First Deep Learning ~ Preparation ~

Nice to meet you. @best_not_best. The other day, when I talked about Chainer at an in-house study session, I got a surprisingly good response. I would like to summarize the details in this article.

Thing you want to do

You guys have one or two of your favorite celebrities, right? (I'll talk on the premise that I'm there.) But I'm sure it's unlikely that I'll be able to meet that person in person. If there is a person who is close to you ... and if you can get to know that person ...

Caution

We have scraped our internal site below, but this article does not endorse that. Please read it as a story to the last. We are not responsible for any damage caused by actually performing this article. Observe your own internal information security rules and enjoy working.

environment

procedure

  1. Collect images of employees
  2. Cut out the face part of the collected employee images
  3. Collect learning images (favorite entertainers)
  4. Cut out the face part of the learning image
  5. Create a discriminator by learning 4. with Python + Chainer
  6. Let the discriminator discriminate the image in 2.

Practice

1. Collect images of employees

I think your company's intra site has an employee search function. Search for a suitable employee from there and look up the URL of the employee image. If the employee ID is included in the URL, such as http://hogehoge.co.jp/image/12345.jpg. Depending on the company, the ID may be hashed with MD5 etc. Anyway, find the relevance between the employee ID and the image URL. (If you can't find it, give up ...)

Next, look for a list of employee IDs. If you press the search button without entering anything in the search form, a list may appear. Scrap the list page.

abstraction_id.py


#!/usr/bin/env python
# -*- coding: UTF-8 -*-

import lxml.html
from selenium import webdriver

TARGET_URL = 'http://hogehoge.co.jp/list.html'
driver = webdriver.PhantomJS()
driver.get(TARGET_URL)
root = lxml.html.fromstring(driver.page_source)
links = root.cssselect('p.class')
for link in links:
    if link.text is None:
        continue
    if link.text.isdigit():
        print link.text

Execute it with the following command.

$ python abstraction_id.py > member_id.txt

The part of target_url ='http://hogehoge.co.jp/list.html' can be a local file path, so scraping after saving the page is also possible. Enter the HTML element name that describes the employee ID in root.cssselect (). This time, there were relevant elements in multiple parts of HTML, so we are determining the conditions. This is determined when the employee ID is only numbers, but please replace it with a regular expression as appropriate.

The image is acquired locally using the acquired ID list.

image_crawler.py


#!/usr/bin/env python
# -*- coding: UTF-8 -*-

from urllib2 import Request, urlopen, URLError, build_opener
import os
import time

ID_LIST = './member_id.txt'
URL_FMT = 'http://hogehoge.co.jp/image/%s.jpg'
OUTPUT_FMT = './photos/%s.jpg'
opener = build_opener()

for id in open(ID_LIST, 'r'):
    url = URL_FMT % id.strip()
    output = OUTPUT_FMT % id.strip()

    req = Request(url)
    try:
        response = urlopen(req)
    except URLError, e:
        if hasattr(e, 'reason'):
            err = e.reason
        elif hasattr(e, 'code'):
            err = e.code
    else:
      file = open(output, 'wb')
      file.write(opener.open(req).read())
      file.close()

    time.sleep(0.1)

Execute it with the following command.

$ python image_crawler.py

Just in case, let's put time.sleep (). ʻOUTPUT_FMT` will be the storage directory, so select it as appropriate.
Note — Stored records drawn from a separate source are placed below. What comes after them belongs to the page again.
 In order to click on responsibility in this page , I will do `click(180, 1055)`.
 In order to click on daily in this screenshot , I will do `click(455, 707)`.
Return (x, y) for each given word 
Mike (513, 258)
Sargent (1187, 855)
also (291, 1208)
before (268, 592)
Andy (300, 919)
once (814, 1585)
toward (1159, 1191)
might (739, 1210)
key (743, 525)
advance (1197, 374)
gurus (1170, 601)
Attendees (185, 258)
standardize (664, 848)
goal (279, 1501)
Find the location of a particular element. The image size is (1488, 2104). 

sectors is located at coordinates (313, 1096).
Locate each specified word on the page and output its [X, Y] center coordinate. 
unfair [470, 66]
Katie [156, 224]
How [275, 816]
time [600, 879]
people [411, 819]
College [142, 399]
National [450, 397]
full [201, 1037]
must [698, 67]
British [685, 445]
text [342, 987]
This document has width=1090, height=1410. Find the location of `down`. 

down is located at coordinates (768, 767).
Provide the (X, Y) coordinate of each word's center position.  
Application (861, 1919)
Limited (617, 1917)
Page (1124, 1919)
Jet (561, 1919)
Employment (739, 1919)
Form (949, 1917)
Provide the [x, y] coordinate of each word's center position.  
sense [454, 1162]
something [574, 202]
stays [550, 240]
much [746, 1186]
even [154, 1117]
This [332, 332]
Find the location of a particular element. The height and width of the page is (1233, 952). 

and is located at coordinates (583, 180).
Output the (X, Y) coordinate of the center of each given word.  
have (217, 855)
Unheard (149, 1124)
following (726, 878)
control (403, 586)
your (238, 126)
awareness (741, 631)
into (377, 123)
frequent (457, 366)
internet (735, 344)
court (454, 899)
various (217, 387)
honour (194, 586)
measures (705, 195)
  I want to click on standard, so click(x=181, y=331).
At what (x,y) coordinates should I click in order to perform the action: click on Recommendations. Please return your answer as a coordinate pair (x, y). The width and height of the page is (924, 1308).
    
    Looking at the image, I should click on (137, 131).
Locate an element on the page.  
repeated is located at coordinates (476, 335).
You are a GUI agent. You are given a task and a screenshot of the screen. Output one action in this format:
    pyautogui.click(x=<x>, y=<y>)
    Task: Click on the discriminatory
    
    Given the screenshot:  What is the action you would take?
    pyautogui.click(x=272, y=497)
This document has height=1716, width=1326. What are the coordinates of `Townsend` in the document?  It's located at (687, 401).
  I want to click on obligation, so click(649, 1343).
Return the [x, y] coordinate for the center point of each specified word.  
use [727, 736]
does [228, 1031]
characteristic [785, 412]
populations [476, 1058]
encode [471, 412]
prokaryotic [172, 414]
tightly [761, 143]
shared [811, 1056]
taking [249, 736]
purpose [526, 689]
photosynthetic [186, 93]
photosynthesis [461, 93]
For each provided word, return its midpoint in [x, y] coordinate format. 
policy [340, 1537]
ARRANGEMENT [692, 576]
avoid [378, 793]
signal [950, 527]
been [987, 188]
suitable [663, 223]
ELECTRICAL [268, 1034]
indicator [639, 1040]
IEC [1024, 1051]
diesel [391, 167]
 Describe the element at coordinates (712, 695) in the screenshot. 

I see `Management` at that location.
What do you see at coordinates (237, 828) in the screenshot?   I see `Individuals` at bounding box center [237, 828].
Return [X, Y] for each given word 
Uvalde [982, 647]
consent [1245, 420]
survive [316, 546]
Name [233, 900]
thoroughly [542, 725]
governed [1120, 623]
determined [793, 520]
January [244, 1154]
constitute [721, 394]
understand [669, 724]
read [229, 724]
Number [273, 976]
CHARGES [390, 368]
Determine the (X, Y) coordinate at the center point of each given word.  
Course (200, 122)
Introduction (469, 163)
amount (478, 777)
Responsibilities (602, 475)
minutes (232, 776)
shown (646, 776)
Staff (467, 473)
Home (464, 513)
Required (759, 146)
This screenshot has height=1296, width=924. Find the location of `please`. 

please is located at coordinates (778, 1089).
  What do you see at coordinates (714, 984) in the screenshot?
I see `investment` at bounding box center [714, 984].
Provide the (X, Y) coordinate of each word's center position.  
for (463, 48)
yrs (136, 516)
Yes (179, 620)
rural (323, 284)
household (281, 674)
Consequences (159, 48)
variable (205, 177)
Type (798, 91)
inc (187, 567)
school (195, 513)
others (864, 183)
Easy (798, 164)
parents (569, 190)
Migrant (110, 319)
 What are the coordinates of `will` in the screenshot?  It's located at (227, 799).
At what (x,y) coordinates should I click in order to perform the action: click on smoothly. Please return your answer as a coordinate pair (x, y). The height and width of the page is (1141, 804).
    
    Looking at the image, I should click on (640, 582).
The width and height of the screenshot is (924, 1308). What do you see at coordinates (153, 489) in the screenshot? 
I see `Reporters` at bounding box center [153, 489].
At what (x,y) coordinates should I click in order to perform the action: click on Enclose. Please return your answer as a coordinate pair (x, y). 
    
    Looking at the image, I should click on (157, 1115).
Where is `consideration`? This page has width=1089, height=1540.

2. Cut out the face part of the collected employee images

I will cut it out using OpenCV. I referred to the following article. Py-opencv Cut out a part of the image and save it --Symfoware

cutout_face.py


#!/usr/bin/env python
# -*- coding: UTF-8 -*-

import numpy
import os
import cv2

CASCADE_PATH = '/usr/local/opt/opencv/share/OpenCV/haarcascades/haarcascade_frontalface_alt.xml'
INPUT_DIR_PATH = './photos/'
OUTPUT_DIR_PATH = './cutout/'
OUTPUT_FILE_FMT = '%s%s_%d%s'
COLOR = (255, 255, 255)

files = os.listdir(INPUT_DIR_PATH)
for file in files:
    input_image_path = INPUT_DIR_PATH + file

    #File reading
    image = cv2.imread(input_image_path)
    #Grayscale conversion
    try:
        image_gray = cv2.cvtColor(image, cv2.cv.CV_BGR2GRAY)
    except cv2.error:
        continue

    #Acquire the features of the cascade classifier
    cascade = cv2.CascadeClassifier(CASCADE_PATH)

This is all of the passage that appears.